**PROMPT**
Turn every line of the rows below into a numbered list, skipping any blank lines and leaving the pictures out.

[Rows of pointing data]
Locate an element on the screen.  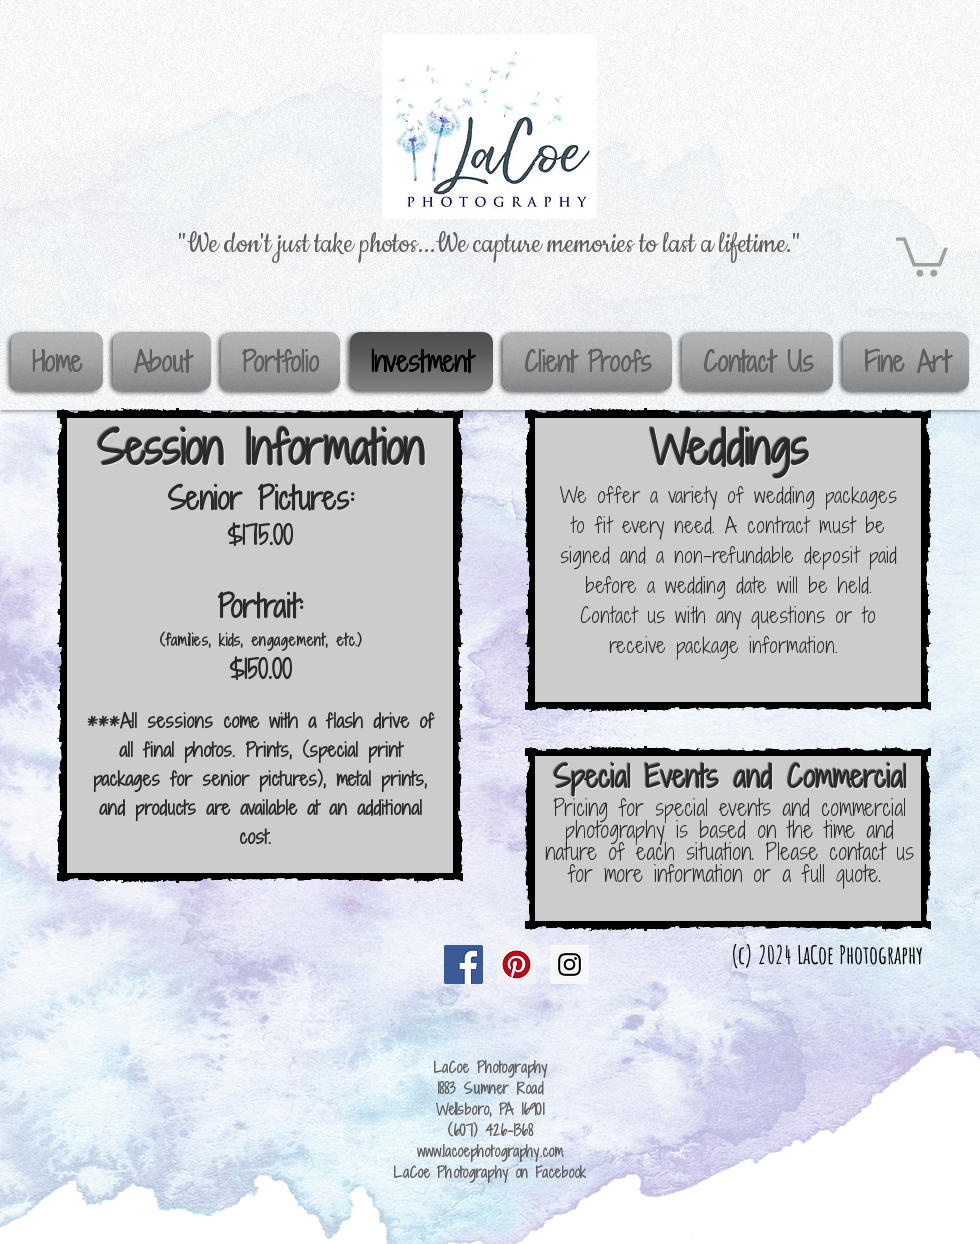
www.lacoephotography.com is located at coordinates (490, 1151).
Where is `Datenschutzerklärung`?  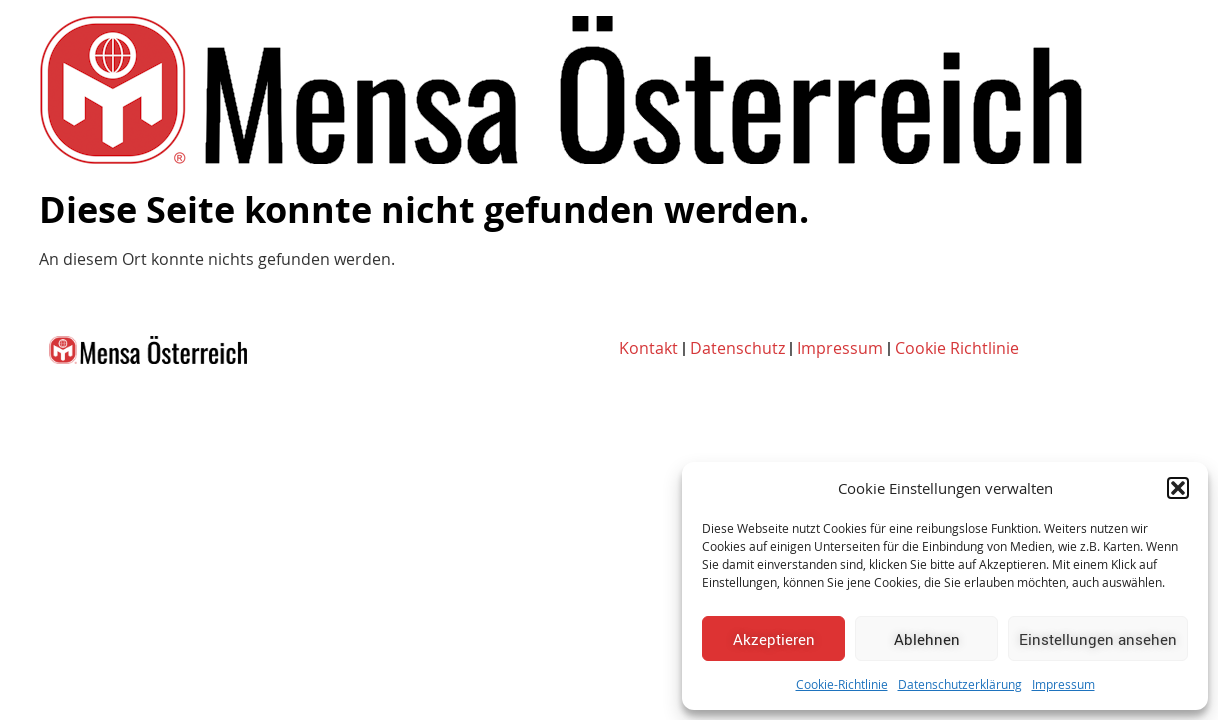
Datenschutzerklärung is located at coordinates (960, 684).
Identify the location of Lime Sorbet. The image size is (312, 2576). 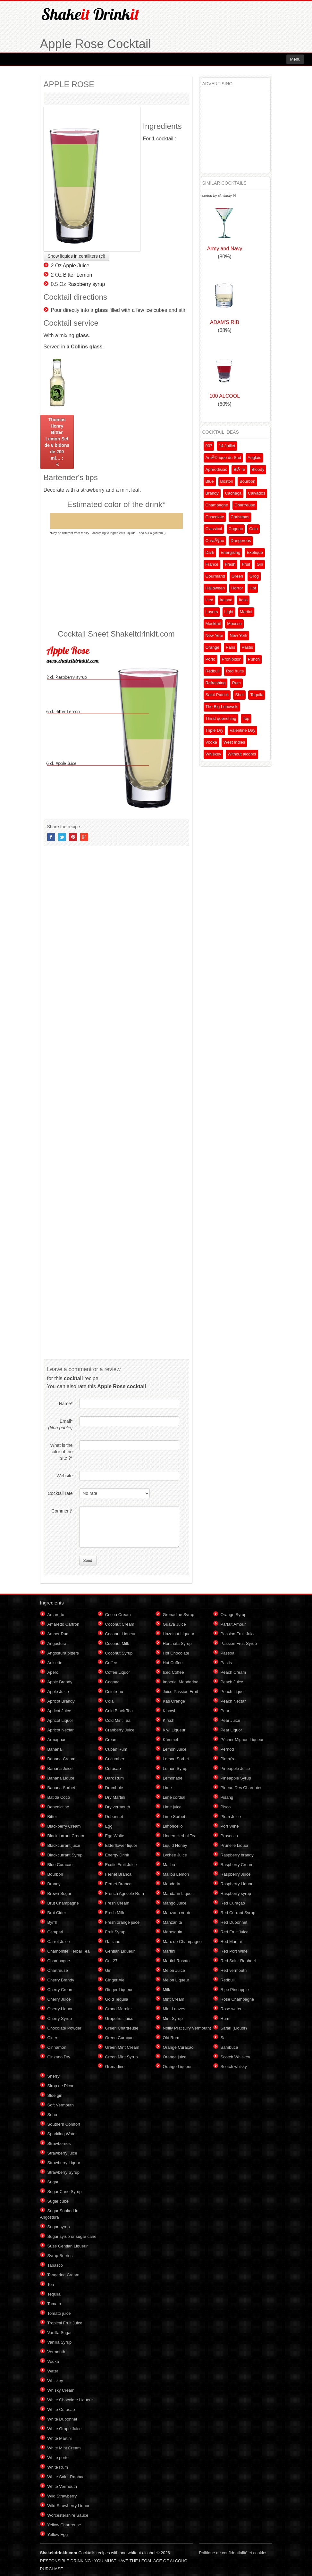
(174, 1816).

**WRITTEN SOLUTION**
1. Locate an element on the screen.  
2. www.lacoephotography.com is located at coordinates (490, 1151).
3. Where is `Datenschutzerklärung`?  
4. Datenschutzerklärung is located at coordinates (960, 684).
5. Identify the location of Lime Sorbet. The image size is (312, 2576). 
6. (174, 1816).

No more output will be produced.